In the long years of the Rajapaksa presidency, as its aura grew more intense while the fortunes of the opposition UNP dimmed, it was speculated that any credible challenger to the regime could only emerge from within its own ranks.

It was apparent that SLFP leaders resented the nepotistic practices of their leader who openly favoured his kith and kin. Many were uncomfortable with the influence wielded by defectors from the UNP and other shady figures in the government’s economic and foreign policymaking.

In fact, there was nothing accidental about the selection of Sirisena as common opposition candidate. He had to be like Rajapaksa in some respects, and different in others. He had to have the loyalty of SLFP supporters, without antagonising the UNP. He had to be acceptable to ethnic and religious minorities, without being susceptible to charges of being a closet federalist or a secularist. He had to match Rajapaksa’s social origins in rural Sinhala society, without appearing to be a rustic unsuited to business and diplomatic fora.

Colourless and soft-spoken in comparison to the charismatic and pugnacious Rajapaksa, Sirisena’s public persona was well received by a citizenry tired of confrontational and bellicose politics. The simplicity of his oath-taking ceremony on January 9 was widely acclaimed. Two days later, in pointed reference to his predecessor’s style of governance, Sirisena said: “Our country does not need a king to rule. All we need is a human being who can serve the nation.”

Maithripala Sirisena is one of 12 siblings raised in a middle peasant rice-farming household in one of the new irrigated agricultural settlements developed after Independence in the North-Central Province. He was educated locally.

While still in school, he was briefly a youth wing member of the pro-Peking Communist Party of Ceylon. However, by the time he left school, he had gravitated to the youth wing of the SLFP, to subsequently rise in the parent organisation. During the 1971 youth insurrection, Sirisena was among the tens of thousands of activists imprisoned by an SLFP-led regime; he was only released 15 months later.

He trained in agricultural science but never took to farming. Instead, like many other educated rural male youth, he opted for the higher status and more stable income of government employment, working in the local public administrative system.

In 1989, he entered Parliament as a member of the opposition.
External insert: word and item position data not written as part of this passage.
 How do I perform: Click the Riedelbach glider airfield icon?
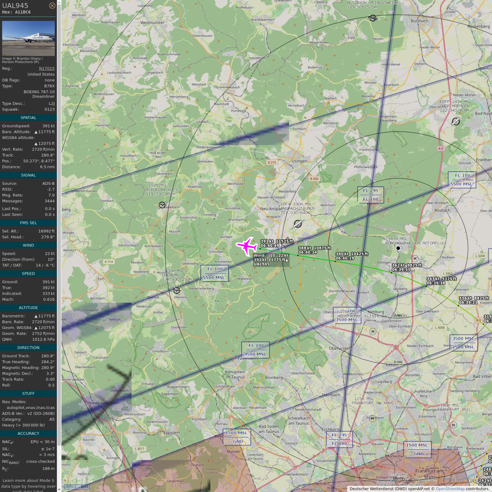163,205
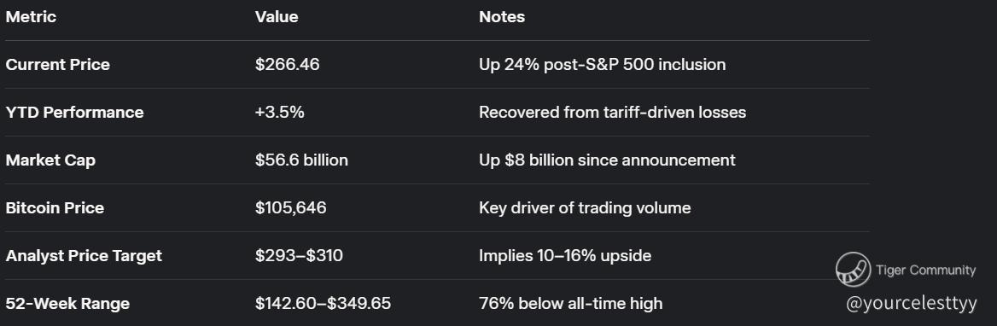Image resolution: width=997 pixels, height=326 pixels.
Task: Click the 'Implies 10–16% upside' note
Action: [564, 255]
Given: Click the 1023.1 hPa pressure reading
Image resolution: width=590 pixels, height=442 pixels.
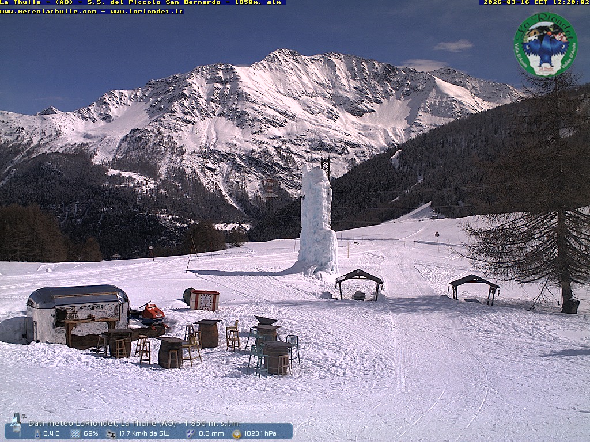Looking at the screenshot, I should point(260,433).
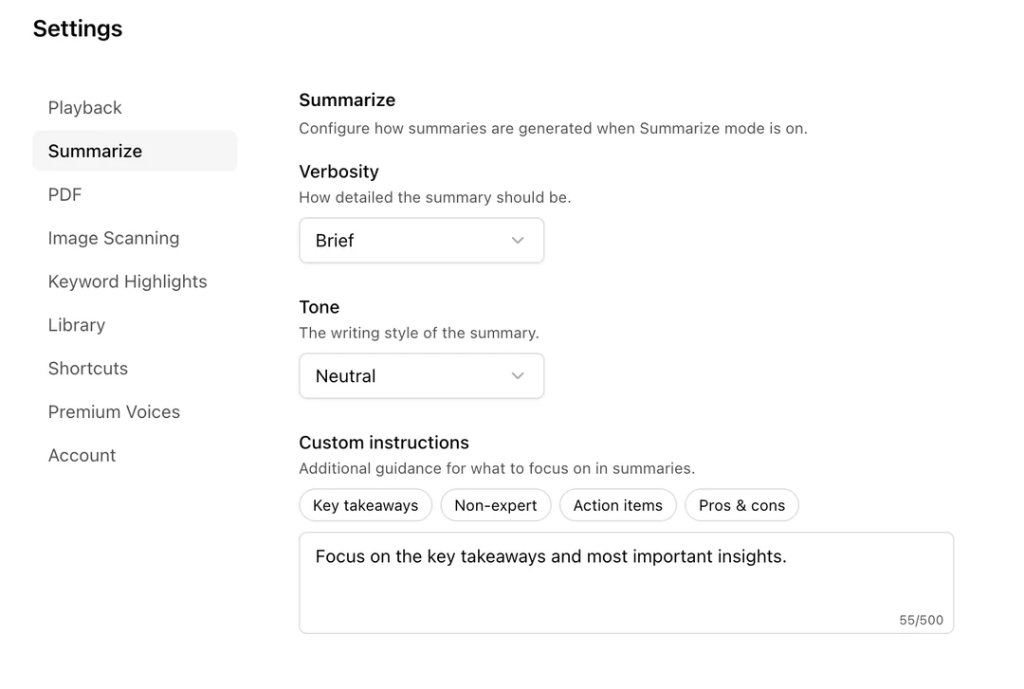Apply the Key takeaways preset

[365, 505]
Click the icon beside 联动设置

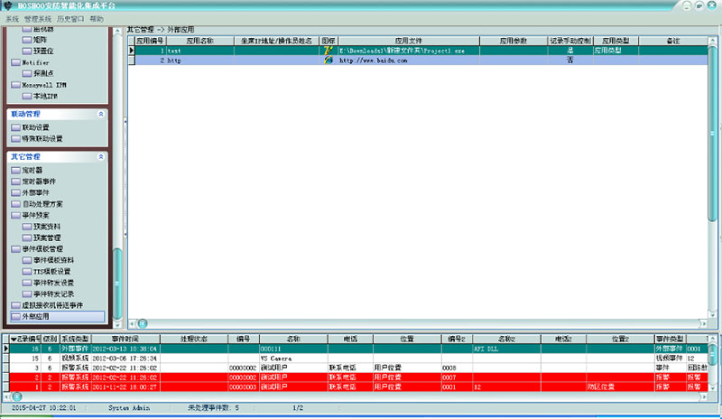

Subsequent to the formation of the SLFP-led government in 1994, he was appointed Deputy Minister of Irrigation. Thereafter, he variously held portfolios as Mahaweli Development (irrigation and colonisation scheme), Agriculture, and Health Minister: all three of which are of importance to his own electoral district, which is largely agricultural, and where households have been badly affected by chronic kidney disease believed to be caused by agro-chemical poisoning of the groundwater.

Ousted The president who would be “king” has been ousted. Only in the weeks and months ahead will it become clear whether the executive presidency, that contributed to his misrule and to which he made his own terrible contribution, will meet the same fate.

The political complexion of the new legislature following the April general elections will be critical; as will the interventions and social weight of progressive forces fighting to ensure that democratic reforms do not fall off the popular and parliamentary agenda.

B. Skanthakumar is with the Social Scientists’ Association in Colombo. His recent publications include Growth with Inequality: The Political Economy of Neo-Liberalism in Sri Lanka (2013).